Element and text position data
※

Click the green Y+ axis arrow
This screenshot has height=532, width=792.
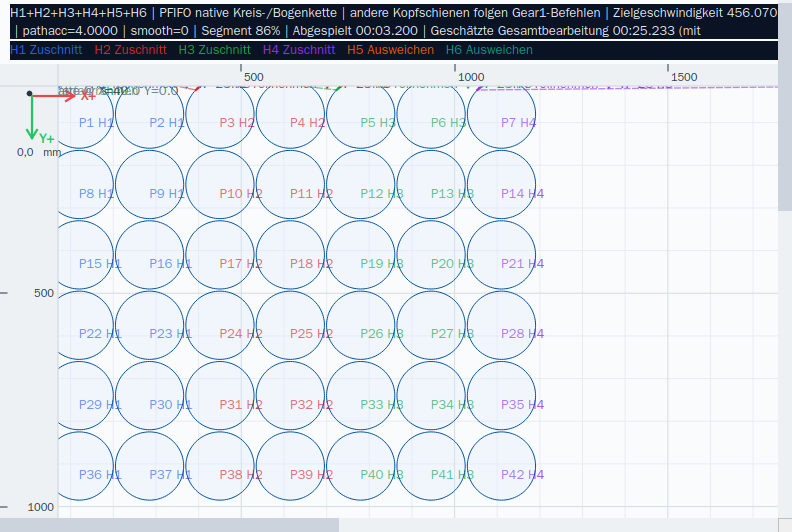pos(32,117)
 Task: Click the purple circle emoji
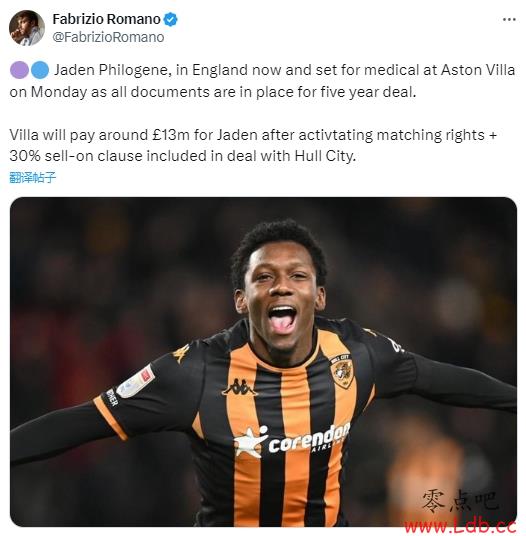(19, 70)
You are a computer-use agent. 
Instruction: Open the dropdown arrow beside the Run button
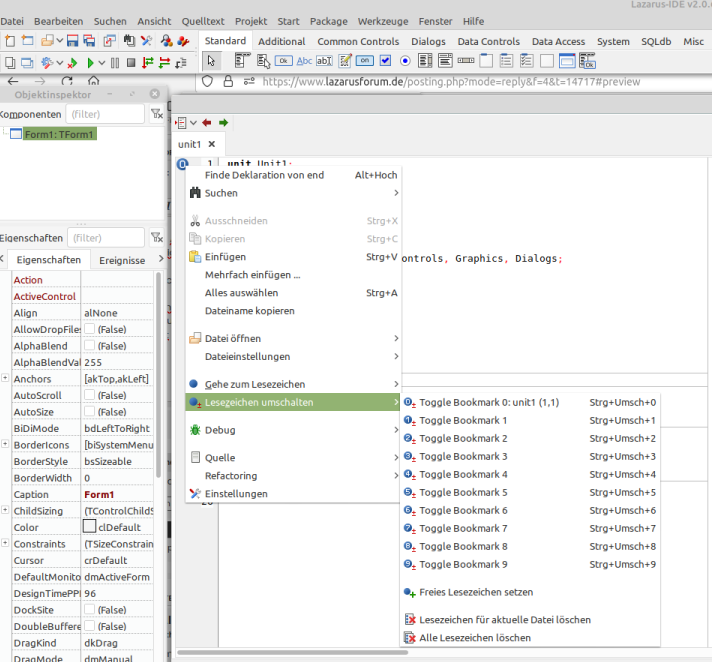click(x=101, y=63)
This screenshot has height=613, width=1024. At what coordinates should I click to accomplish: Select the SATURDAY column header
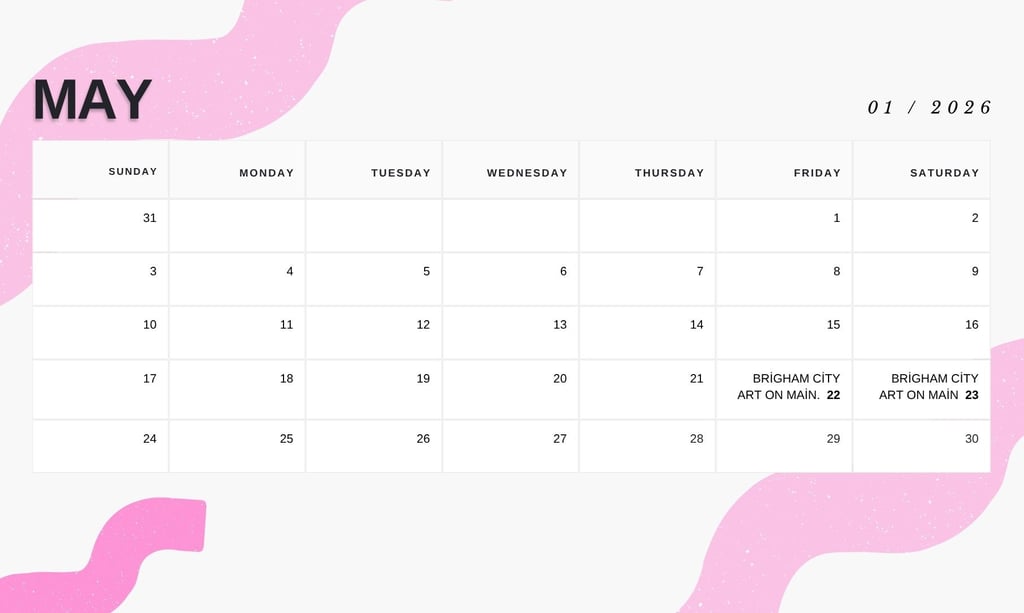(944, 173)
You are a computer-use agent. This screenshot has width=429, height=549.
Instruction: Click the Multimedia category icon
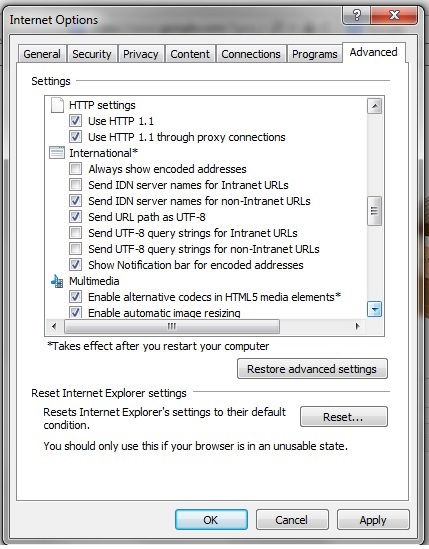[x=57, y=281]
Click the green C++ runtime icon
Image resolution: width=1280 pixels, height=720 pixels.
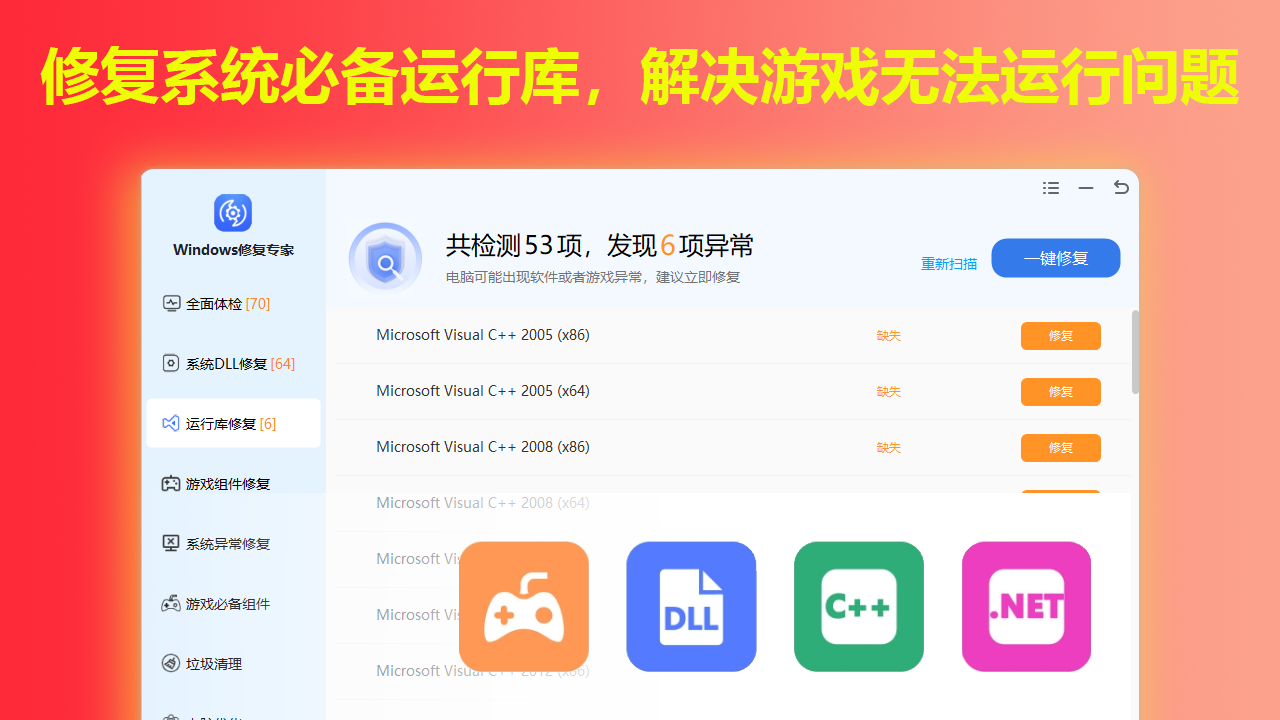(x=859, y=606)
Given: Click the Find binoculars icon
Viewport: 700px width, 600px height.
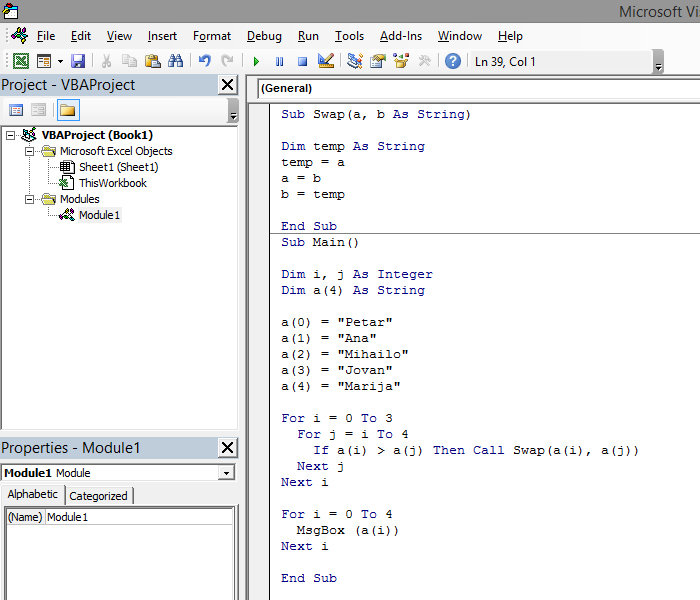Looking at the screenshot, I should [176, 61].
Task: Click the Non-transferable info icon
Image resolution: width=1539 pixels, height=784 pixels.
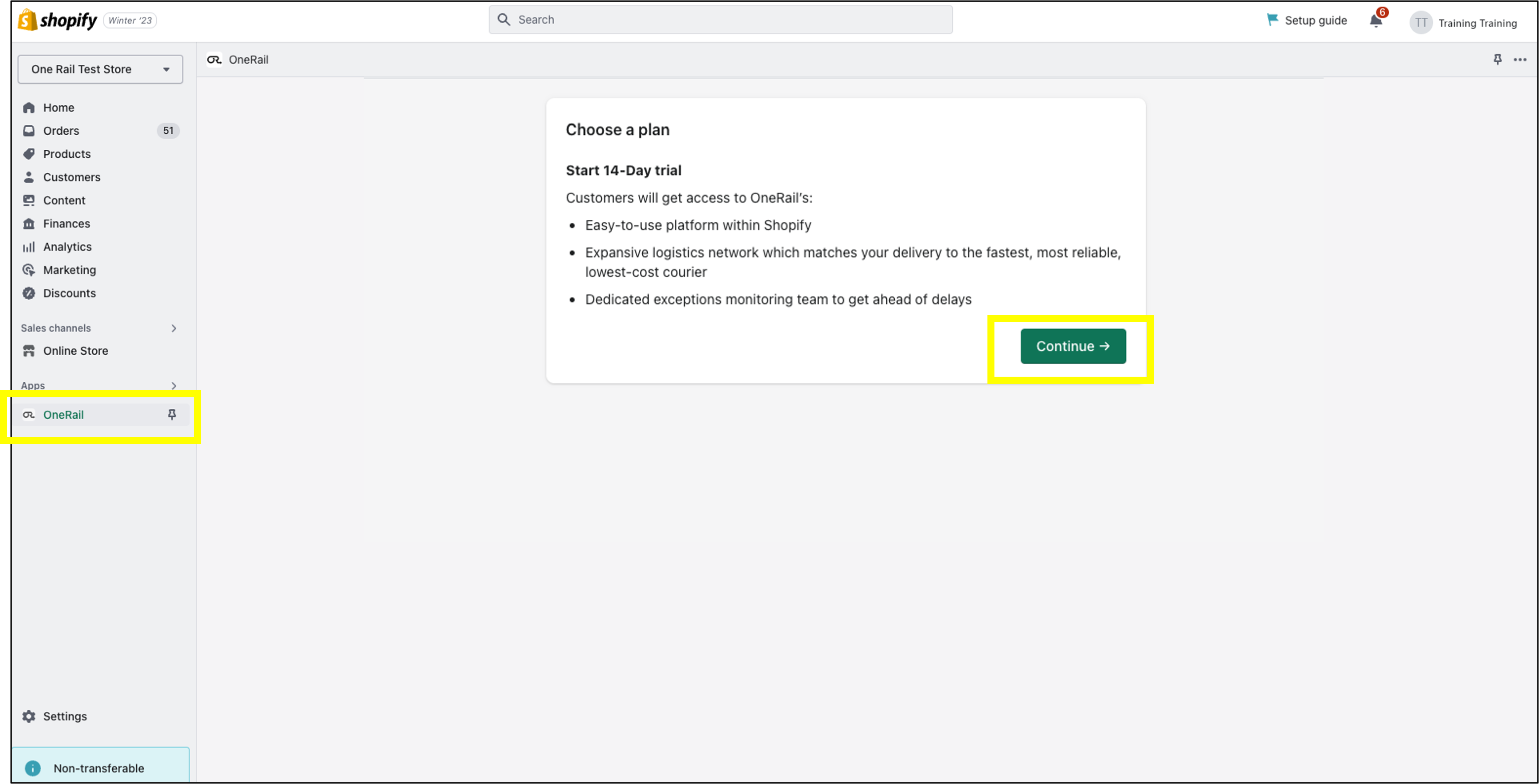Action: pyautogui.click(x=33, y=768)
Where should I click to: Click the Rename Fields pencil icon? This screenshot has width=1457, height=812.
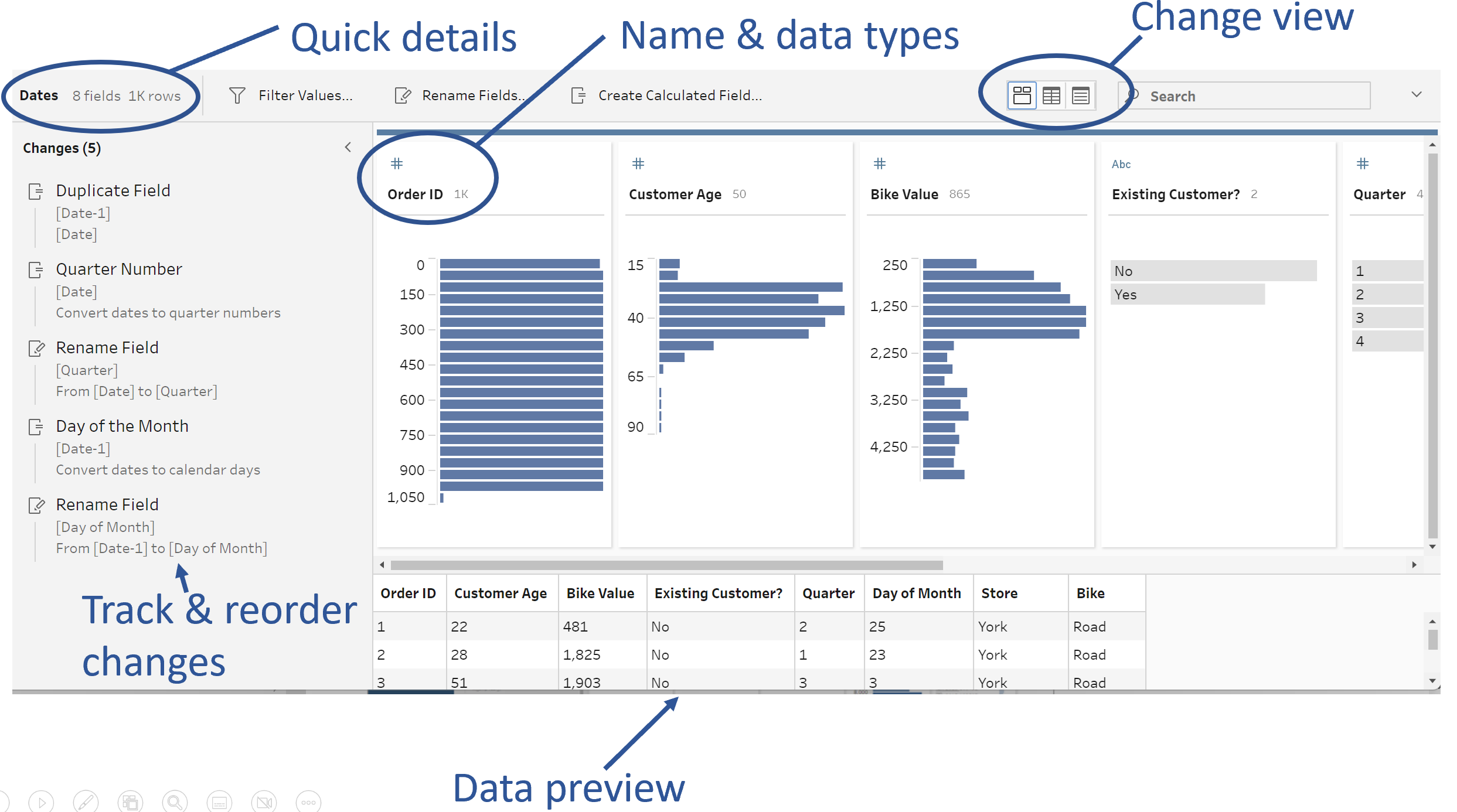[403, 95]

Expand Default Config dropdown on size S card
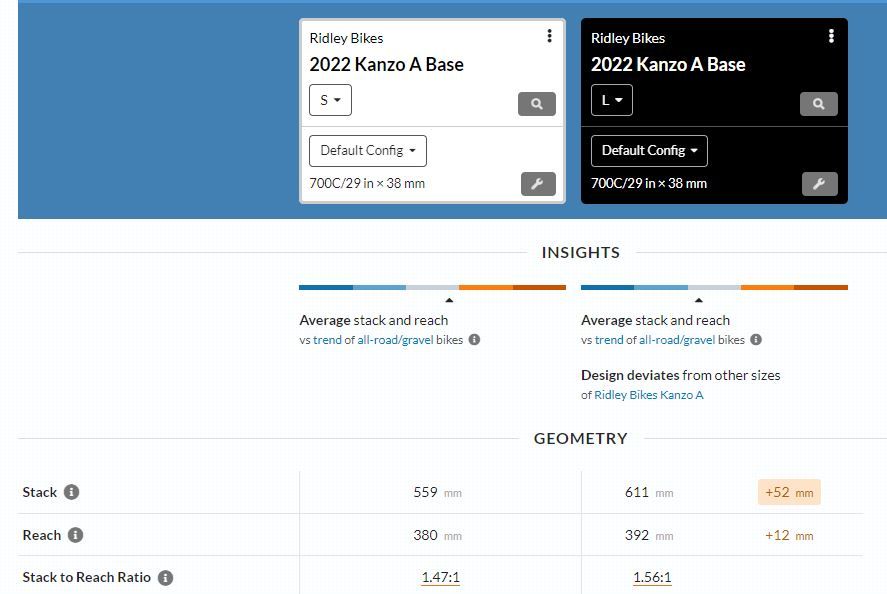[x=367, y=151]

※

» **Exercise brief**: Filter the data above, keeping every line that contains the string "Task" with matching case.

» **The answer**:
 Task: Click the purple circle emoji
Task: Click the Non-transferable info icon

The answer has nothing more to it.